«D’Alema? Si ricordi di come andò al governo»

da Roma

«Cinico assoluto, disprezzi popolo e istituzioni». «Parla per te, che sei andato a Palazzo Chigi con i voti dei parlamentari eletti nel centrodestra». Non è tempo di fioretti, non c’è più spazio per il fair play. Alla vigilia della battaglia sul proporzionale, quando il gioco si fa duro, scendono in campo i due simpaticoni della politica italiana, Massimo D’Alema e Gianfranco Fini, e si scambiano gentili ruvidezze. Nessuno dei due del resto a Montecitorio è considerato un cordialone o un remissivo, e il loro match lo dimostra.
Eppure, fino ad ora i rapporti tra i due erano abbastanza buoni. La stessa età o quasi, lo stesso percorso politico, lo stesso status di «ex», comunista e missino. Entrambi molto popolari nelle rispettive basi del partito, entrambi politici per professione, entrambi giornalisti come secondo lavoro, entrambi con un passato, anche turbolento, di piazza: la molotov di D’Alema, i saluti romani e gli schiaffi di Fini. Diversi, opposti, ma un po’ uguali come in uno specchio, si erano sempre rispettati. Antipatici all’esterno, simpatici tra di loro. Ora però il dibattito si è incendiato.
Comincia il presidente dei Ds: «Ma mi chiedo, Fini ha forse perso la memoria? Che fine ha fatto il bipolarismo cavallo di battaglia di Alleanza nazionale negli anni ’90?». D’Alema, intervistato da Repubblica, se la prende soprattutto con Pier Ferdinando Casini, colpevole «di un clamoroso voltafaccia» su una riforma elettorale «dissennata che farà gravi danni alla democrazia». Ma ce n’è pure per il leader di An, accusato insieme all’Udc, «di essersi piegato alla logica barbarica di Silvio Berlusconi, che vuole fare terra bruciata». Conclusione: «Inorridisco di fronte all’arretramento culturale di certa destra. Non c’è alcuno senso dello Stato in questi comportamenti, solo cinismo assoluto, verso le istituzioni e verso i cittadini».
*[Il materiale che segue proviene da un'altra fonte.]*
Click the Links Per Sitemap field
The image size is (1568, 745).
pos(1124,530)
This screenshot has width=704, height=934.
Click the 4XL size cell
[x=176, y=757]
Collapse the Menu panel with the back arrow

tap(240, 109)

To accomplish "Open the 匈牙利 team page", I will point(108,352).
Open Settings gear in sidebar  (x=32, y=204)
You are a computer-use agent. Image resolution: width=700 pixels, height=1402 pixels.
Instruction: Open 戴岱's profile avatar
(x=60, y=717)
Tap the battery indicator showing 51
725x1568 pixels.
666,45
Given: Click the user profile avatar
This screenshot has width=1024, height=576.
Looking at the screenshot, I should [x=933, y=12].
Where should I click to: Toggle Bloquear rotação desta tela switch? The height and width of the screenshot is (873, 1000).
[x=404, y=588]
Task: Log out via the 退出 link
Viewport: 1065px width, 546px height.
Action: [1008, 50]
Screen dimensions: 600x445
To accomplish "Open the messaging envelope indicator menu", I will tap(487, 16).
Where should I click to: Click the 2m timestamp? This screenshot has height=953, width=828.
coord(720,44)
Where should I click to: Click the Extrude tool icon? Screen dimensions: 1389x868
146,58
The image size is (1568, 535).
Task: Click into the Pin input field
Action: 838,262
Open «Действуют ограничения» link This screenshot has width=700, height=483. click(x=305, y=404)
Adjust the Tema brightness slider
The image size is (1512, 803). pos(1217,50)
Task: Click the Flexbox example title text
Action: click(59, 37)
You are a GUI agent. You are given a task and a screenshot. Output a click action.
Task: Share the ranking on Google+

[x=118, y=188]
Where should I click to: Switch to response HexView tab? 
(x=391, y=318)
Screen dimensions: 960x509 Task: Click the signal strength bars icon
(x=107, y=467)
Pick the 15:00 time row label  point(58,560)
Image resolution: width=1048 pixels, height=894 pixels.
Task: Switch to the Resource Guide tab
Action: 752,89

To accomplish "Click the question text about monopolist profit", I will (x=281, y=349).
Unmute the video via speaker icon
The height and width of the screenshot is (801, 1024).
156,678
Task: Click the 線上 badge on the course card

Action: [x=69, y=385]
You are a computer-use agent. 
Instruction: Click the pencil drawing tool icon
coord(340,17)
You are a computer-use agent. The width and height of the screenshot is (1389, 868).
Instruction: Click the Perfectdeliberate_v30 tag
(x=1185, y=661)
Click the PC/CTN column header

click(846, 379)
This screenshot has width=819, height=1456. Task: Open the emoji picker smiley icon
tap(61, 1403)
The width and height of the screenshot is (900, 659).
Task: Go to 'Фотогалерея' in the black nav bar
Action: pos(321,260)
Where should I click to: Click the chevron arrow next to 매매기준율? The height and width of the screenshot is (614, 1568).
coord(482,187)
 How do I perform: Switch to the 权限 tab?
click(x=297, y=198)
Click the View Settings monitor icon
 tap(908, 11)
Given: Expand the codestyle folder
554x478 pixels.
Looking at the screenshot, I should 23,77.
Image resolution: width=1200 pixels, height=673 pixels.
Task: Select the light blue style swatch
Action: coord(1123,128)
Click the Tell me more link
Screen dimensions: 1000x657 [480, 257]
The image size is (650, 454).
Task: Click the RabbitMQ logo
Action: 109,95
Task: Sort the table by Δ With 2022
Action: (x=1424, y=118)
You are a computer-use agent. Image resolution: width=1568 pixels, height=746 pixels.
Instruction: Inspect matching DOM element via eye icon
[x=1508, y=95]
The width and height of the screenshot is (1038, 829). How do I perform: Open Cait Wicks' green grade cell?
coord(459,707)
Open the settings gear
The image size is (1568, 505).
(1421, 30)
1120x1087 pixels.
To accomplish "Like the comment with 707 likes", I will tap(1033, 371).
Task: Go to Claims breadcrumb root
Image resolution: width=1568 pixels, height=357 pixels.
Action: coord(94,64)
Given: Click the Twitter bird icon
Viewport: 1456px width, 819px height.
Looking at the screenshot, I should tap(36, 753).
E il ministro degli Esteri risponde a stretto giro di posta. «All’onorevole D’Alema - replica Fini - che oggi mi accusa di cinismo verso i cittadini e di perdita di memoria per il sostegno di An alla legge elettorale proporzionale, pongo un paio di domandine semplici semplici». Eccole: «Si ricorda di come divenne presidente del Consiglio senza vincere le elezioni? Pensa che fu coerente con il sistema maggioritario accettare i voti determinanti di parlamentari eletti nel centrodestra? O non pensa che accettarne il sostegno fu cinico disprezzo delle scelte degli elettori?».
Poi tocca a Francesco Storace prendere le parti del presidente del suo partito. «Se la riforma del sistema elettorale ha un merito - spiega - , sicuramente ha quello di portare allo scoperto i campioni del trasformismo. Questa mattina su Repubblica un omonimo dell’onorevole D’Alema esalta il maggioritario come sistema che fa governare premiando i progetti politici, è il contrario dell’altro D’Alema che in pieno maggioritario imbarcava a Palazzo Chigi i transfughi di Mastella». Insiste il ministro della Salute: «Tutto ciò è la dimostrazione che la sinistra annaspa e sa che, se decidono gli italiani, deve mettere in soffitta i suoi sogni di gloria».